### Problem to solve
Only the lines below between the ones containing "Policies (1073, 437)" and "Map (583, 1164)", inclusive, are to be reproduced, each exactly as it stands.
----- Data
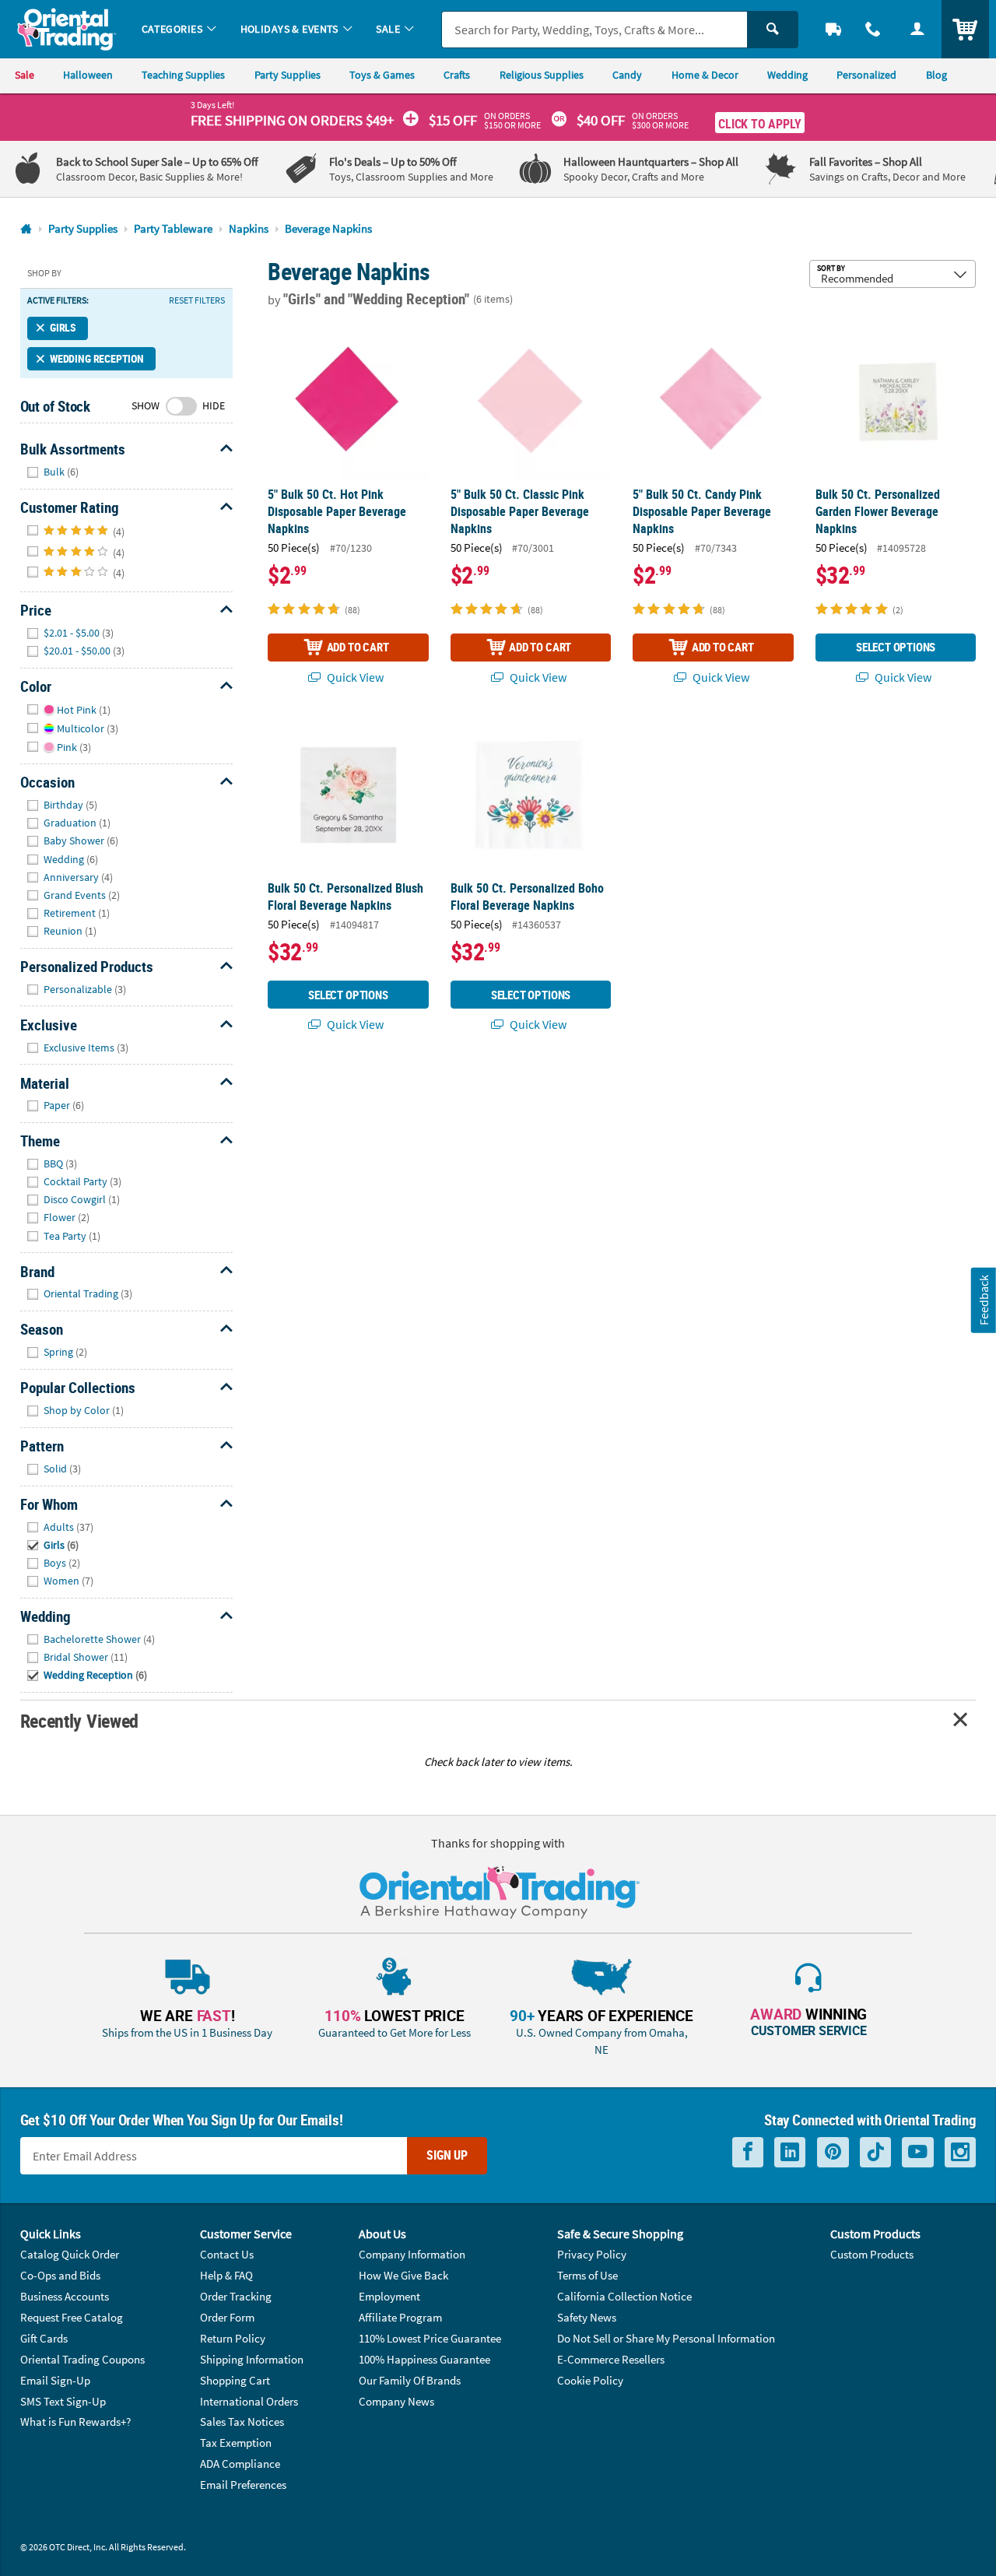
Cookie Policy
----------
----- Data
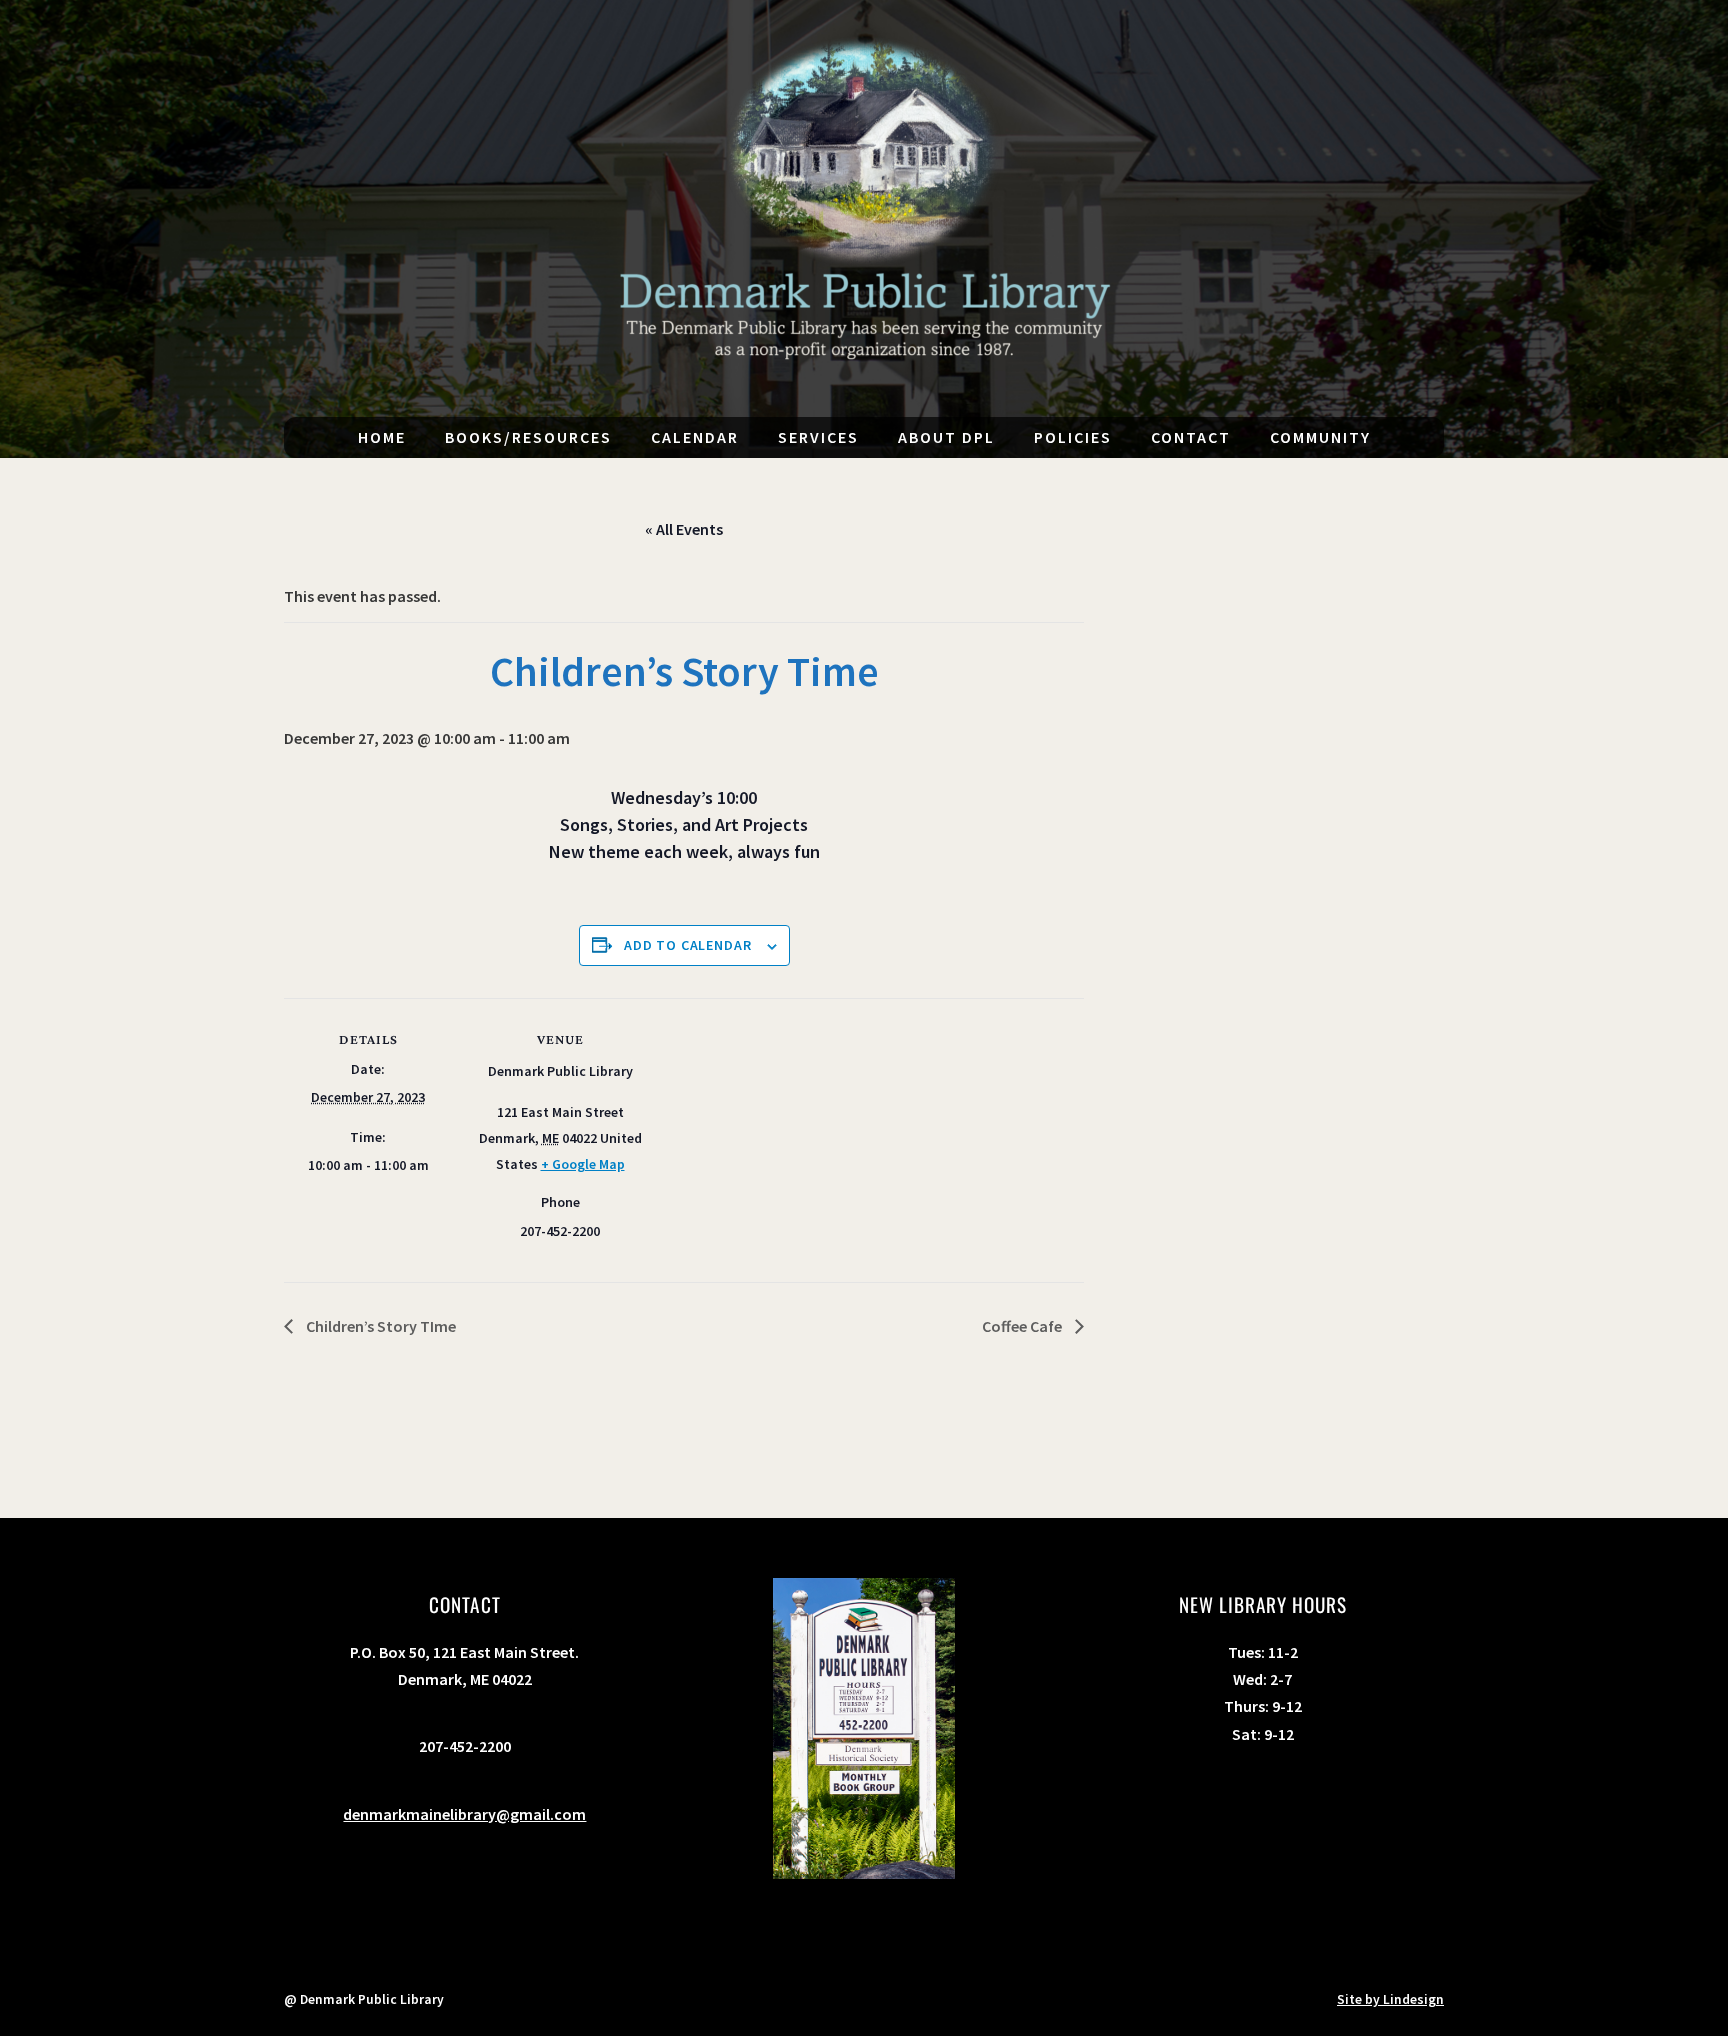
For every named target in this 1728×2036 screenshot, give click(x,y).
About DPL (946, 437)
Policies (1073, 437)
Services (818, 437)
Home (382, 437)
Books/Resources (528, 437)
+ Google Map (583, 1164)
----------
### Finished exercise
Policies (1073, 437)
Services (818, 437)
Home (382, 437)
Books/Resources (528, 437)
+ Google Map (583, 1164)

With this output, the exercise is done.